BEGIN Entries shown

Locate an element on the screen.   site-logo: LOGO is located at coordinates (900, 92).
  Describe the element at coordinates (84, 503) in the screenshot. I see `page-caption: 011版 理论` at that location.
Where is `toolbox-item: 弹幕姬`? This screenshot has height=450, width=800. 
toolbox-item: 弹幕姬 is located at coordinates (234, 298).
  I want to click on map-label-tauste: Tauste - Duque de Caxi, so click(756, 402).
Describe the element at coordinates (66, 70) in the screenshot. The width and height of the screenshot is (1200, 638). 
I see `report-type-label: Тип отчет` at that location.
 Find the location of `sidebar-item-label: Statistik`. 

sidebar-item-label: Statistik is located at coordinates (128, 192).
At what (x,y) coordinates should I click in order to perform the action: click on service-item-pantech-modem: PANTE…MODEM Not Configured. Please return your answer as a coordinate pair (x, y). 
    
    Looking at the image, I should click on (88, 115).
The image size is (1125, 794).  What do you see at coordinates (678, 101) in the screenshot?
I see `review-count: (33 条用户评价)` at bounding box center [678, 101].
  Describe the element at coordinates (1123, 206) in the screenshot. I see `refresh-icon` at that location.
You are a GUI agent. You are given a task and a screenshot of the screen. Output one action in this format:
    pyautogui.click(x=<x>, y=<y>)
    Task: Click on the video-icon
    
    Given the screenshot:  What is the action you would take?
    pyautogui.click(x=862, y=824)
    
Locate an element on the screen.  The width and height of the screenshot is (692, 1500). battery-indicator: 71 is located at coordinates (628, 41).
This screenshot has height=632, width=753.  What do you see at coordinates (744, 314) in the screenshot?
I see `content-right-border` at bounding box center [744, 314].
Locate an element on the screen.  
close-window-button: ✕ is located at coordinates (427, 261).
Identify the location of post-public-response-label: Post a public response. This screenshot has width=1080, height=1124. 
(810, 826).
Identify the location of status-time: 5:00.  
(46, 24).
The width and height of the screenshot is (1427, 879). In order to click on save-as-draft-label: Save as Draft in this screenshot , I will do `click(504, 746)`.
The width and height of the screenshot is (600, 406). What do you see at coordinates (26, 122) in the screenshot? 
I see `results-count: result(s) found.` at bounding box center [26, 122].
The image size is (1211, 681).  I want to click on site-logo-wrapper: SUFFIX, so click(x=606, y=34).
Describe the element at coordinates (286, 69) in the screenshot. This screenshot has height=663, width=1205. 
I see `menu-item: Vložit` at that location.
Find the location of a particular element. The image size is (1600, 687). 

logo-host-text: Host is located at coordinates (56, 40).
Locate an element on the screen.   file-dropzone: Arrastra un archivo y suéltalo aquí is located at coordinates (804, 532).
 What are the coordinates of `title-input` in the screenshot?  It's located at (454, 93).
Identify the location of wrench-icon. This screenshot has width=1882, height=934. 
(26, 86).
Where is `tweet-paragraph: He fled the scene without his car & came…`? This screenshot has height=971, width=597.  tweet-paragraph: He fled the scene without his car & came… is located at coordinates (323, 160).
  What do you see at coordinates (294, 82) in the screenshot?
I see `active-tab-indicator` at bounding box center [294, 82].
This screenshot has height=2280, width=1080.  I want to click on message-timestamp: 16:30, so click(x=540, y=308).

END Entries shown

Render the listing above as a Markdown table with a Row column numbering each entry and a Line column holding its text. Leave out blank lines.

• _Result_:
| Row | Line |
|---|---|
| 1 | Locate an element on the screen.   site-logo: LOGO is located at coordinates (900, 92). |
| 2 |   Describe the element at coordinates (84, 503) in the screenshot. I see `page-caption: 011版 理论` at that location. |
| 3 | Where is `toolbox-item: 弹幕姬`? This screenshot has height=450, width=800.  |
| 4 | toolbox-item: 弹幕姬 is located at coordinates (234, 298). |
| 5 |   I want to click on map-label-tauste: Tauste - Duque de Caxi, so click(756, 402). |
| 6 | Describe the element at coordinates (66, 70) in the screenshot. The width and height of the screenshot is (1200, 638).  |
| 7 | I see `report-type-label: Тип отчет` at that location. |
| 8 |  Find the location of `sidebar-item-label: Statistik`.  |
| 9 | sidebar-item-label: Statistik is located at coordinates (128, 192). |
| 10 | At what (x,y) coordinates should I click in order to perform the action: click on service-item-pantech-modem: PANTE…MODEM Not Configured. Please return your answer as a coordinate pair (x, y).  |
| 11 |     Looking at the image, I should click on (88, 115). |
| 12 | The image size is (1125, 794).  What do you see at coordinates (678, 101) in the screenshot? |
| 13 | I see `review-count: (33 条用户评价)` at bounding box center [678, 101]. |
| 14 |   Describe the element at coordinates (1123, 206) in the screenshot. I see `refresh-icon` at that location. |
| 15 | You are a GUI agent. You are given a task and a screenshot of the screen. Output one action in this format: |
| 16 |     pyautogui.click(x=<x>, y=<y>) |
| 17 |     Task: Click on the video-icon |
| 18 |     Given the screenshot:  What is the action you would take? |
| 19 |     pyautogui.click(x=862, y=824) |
| 20 | Locate an element on the screen.  The width and height of the screenshot is (692, 1500). battery-indicator: 71 is located at coordinates (628, 41). |
| 21 | This screenshot has height=632, width=753.  What do you see at coordinates (744, 314) in the screenshot? |
| 22 | I see `content-right-border` at bounding box center [744, 314]. |
| 23 | Locate an element on the screen.   |
| 24 | close-window-button: ✕ is located at coordinates (427, 261). |
| 25 | Identify the location of post-public-response-label: Post a public response. This screenshot has width=1080, height=1124.  |
| 26 | (810, 826). |
| 27 | Identify the location of status-time: 5:00.   |
| 28 | (46, 24). |
| 29 | The width and height of the screenshot is (1427, 879). In order to click on save-as-draft-label: Save as Draft in this screenshot , I will do `click(504, 746)`. |
| 30 | The width and height of the screenshot is (600, 406). What do you see at coordinates (26, 122) in the screenshot?  |
| 31 | I see `results-count: result(s) found.` at bounding box center [26, 122]. |
| 32 | The image size is (1211, 681).  I want to click on site-logo-wrapper: SUFFIX, so click(x=606, y=34). |
| 33 | Describe the element at coordinates (286, 69) in the screenshot. This screenshot has height=663, width=1205.  |
| 34 | I see `menu-item: Vložit` at that location. |
| 35 | Find the location of a particular element. The image size is (1600, 687).  |
| 36 | logo-host-text: Host is located at coordinates (56, 40). |
| 37 | Locate an element on the screen.   file-dropzone: Arrastra un archivo y suéltalo aquí is located at coordinates (804, 532). |
| 38 |  What are the coordinates of `title-input` in the screenshot?  It's located at (454, 93). |
| 39 | Identify the location of wrench-icon. This screenshot has width=1882, height=934.  |
| 40 | (26, 86). |
| 41 | Where is `tweet-paragraph: He fled the scene without his car & came…`? This screenshot has height=971, width=597.  tweet-paragraph: He fled the scene without his car & came… is located at coordinates (323, 160). |
| 42 |   What do you see at coordinates (294, 82) in the screenshot? |
| 43 | I see `active-tab-indicator` at bounding box center [294, 82]. |
| 44 | This screenshot has height=2280, width=1080.  I want to click on message-timestamp: 16:30, so click(x=540, y=308). |